You ask for opinions on the slaughter of the Great War? Well, here's mine;
It was absolutely nescessary for those massive battles to take place. Yes, the casualty rates were appalling, but the ONLY way to win that war was on the Western Front against Germany. Germany being the most powerful of the Central Powers, it was only against Germany that victory could be achieved. Those morons in the British Parliament (First and foremost David Lloyd George) who were so adamant that the BEF should fight in other theatres to "knock the props from under Germany" and force her to surrender were delusional. Their only motive in this theory was to avaoid taking these huge casualties being inflicted upon the BEF by Germany. Examples include Gallipoli (complete fiasco), Salonika (Waste of nearly 200,000 British troops that could have been much better used in France) and Palestine where a quarter million British troops were wasted screwing around in the desert. (Palestine is in no way going to provide a decisive result against the Germans in France.)
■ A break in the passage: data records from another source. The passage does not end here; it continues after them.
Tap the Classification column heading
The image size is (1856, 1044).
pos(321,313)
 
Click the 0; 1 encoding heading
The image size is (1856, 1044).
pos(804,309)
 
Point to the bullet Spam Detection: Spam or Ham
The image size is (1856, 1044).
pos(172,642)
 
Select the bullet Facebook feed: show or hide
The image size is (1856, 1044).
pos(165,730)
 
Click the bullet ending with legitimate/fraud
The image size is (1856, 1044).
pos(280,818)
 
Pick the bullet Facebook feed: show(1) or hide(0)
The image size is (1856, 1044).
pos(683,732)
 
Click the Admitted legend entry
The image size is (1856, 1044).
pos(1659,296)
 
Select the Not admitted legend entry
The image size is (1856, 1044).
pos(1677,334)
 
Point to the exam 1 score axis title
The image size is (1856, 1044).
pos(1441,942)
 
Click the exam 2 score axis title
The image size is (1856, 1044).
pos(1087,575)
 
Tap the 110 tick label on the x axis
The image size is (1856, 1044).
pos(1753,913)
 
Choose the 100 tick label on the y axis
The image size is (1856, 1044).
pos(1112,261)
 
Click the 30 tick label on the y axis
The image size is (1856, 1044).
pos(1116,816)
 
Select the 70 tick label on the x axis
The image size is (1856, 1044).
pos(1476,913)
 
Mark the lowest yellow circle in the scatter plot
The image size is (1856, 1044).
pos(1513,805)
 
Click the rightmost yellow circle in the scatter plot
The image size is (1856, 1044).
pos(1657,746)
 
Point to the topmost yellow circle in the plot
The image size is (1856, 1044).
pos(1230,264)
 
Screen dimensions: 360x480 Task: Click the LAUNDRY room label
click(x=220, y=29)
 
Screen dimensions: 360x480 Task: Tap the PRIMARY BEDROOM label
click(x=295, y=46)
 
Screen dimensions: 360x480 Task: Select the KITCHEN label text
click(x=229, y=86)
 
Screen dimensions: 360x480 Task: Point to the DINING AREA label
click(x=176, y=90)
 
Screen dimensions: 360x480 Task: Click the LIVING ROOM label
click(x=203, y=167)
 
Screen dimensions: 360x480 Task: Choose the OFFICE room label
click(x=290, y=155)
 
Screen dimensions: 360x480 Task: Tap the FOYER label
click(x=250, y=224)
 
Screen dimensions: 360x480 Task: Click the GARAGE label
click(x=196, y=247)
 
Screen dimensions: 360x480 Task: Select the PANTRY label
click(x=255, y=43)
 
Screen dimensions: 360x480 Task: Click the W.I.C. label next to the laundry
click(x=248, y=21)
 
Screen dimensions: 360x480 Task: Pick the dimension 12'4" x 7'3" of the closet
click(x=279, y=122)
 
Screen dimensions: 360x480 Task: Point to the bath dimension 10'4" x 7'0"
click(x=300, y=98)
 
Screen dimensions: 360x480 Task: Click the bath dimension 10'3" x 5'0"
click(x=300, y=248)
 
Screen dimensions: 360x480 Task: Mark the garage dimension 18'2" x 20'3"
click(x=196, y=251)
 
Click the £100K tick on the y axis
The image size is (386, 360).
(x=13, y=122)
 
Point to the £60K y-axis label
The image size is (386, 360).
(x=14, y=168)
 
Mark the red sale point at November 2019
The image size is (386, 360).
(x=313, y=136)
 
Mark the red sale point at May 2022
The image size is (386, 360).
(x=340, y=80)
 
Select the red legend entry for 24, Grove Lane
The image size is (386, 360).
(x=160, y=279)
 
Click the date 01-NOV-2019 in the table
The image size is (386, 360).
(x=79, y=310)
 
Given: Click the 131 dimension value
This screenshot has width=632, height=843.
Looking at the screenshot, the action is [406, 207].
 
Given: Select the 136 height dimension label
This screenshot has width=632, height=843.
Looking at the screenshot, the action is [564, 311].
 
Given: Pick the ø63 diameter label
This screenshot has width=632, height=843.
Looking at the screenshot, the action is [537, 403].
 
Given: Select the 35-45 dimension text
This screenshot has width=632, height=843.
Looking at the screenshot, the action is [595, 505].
It also has to be remembered that when the BEF was taking these ghastly casualties in France - they were serving a valid purpose, mainly sapping the German Army of it's strength. Let us also not forget that the French were completely exhausted by the Battle of Verdun and as a direct result of Verdun, led to the French Army's mutiny in 1917 in which over 80 Divisions flat out refused to take offensive action. This placed the onus of attack squarely on the British Army's shoulders. It was at the Battle of Third Ypres or more commonly referred to as Passchendaele that the German Army was broken. From this point on, the German Army was doomed to lose the war. They tried one last gasp with the Micheal offensive but it was doomed to failure right from the beginning. The same problem that plagued the Germans when trying to carry out the Schlieffen plan in the opening stages of the war came back and haunted them in the 1918 offensive. The German Army could only advance as far as the feet of their worn out Infantry could take them. They had no mass amounts of Cavalry to exploit gaps created, the Infantry advanced to quickly to stay in support range of the Guns, their supply lines were dangerously long and vulnerable, and lastly - the German Army never prescribed to Tanks in the Great War. (How ironic) Yes, they had the A7V, but it was not in large numbers nor was it very reliable.
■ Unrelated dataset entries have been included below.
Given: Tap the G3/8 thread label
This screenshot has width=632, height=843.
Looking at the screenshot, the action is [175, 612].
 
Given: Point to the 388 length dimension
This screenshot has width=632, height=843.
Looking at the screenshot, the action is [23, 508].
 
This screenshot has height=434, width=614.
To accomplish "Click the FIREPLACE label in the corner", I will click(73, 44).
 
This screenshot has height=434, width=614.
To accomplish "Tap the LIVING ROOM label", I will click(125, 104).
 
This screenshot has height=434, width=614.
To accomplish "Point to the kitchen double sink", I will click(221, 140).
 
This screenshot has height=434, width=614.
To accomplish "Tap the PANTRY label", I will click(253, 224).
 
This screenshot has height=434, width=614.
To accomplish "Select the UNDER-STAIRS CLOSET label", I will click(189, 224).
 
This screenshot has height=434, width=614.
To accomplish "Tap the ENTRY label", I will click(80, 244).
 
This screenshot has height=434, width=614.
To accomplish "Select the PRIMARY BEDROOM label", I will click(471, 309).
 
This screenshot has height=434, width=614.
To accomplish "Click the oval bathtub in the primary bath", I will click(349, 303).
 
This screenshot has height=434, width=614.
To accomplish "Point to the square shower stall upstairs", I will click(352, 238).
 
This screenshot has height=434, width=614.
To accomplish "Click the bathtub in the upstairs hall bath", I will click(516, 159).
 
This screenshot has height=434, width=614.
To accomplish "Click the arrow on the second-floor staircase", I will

Gen. Sir Douglas Haig should be regarded as one of the most brilliant General's in Britain's history. He never waivered in his resolve to defeat the German's despite taking horrendous casualties. The British had their fair share of incompetent General's, but Haig was not one of them. He did what had to be done to win that war. The huge casualty lists coming out of France in the Great War served a purpose. The causualty lists that came out of Gallipoli and Palestine were the tragic wastes because those theatres could not produce a decisive victory, but provide merely a sideshow from the main event in France.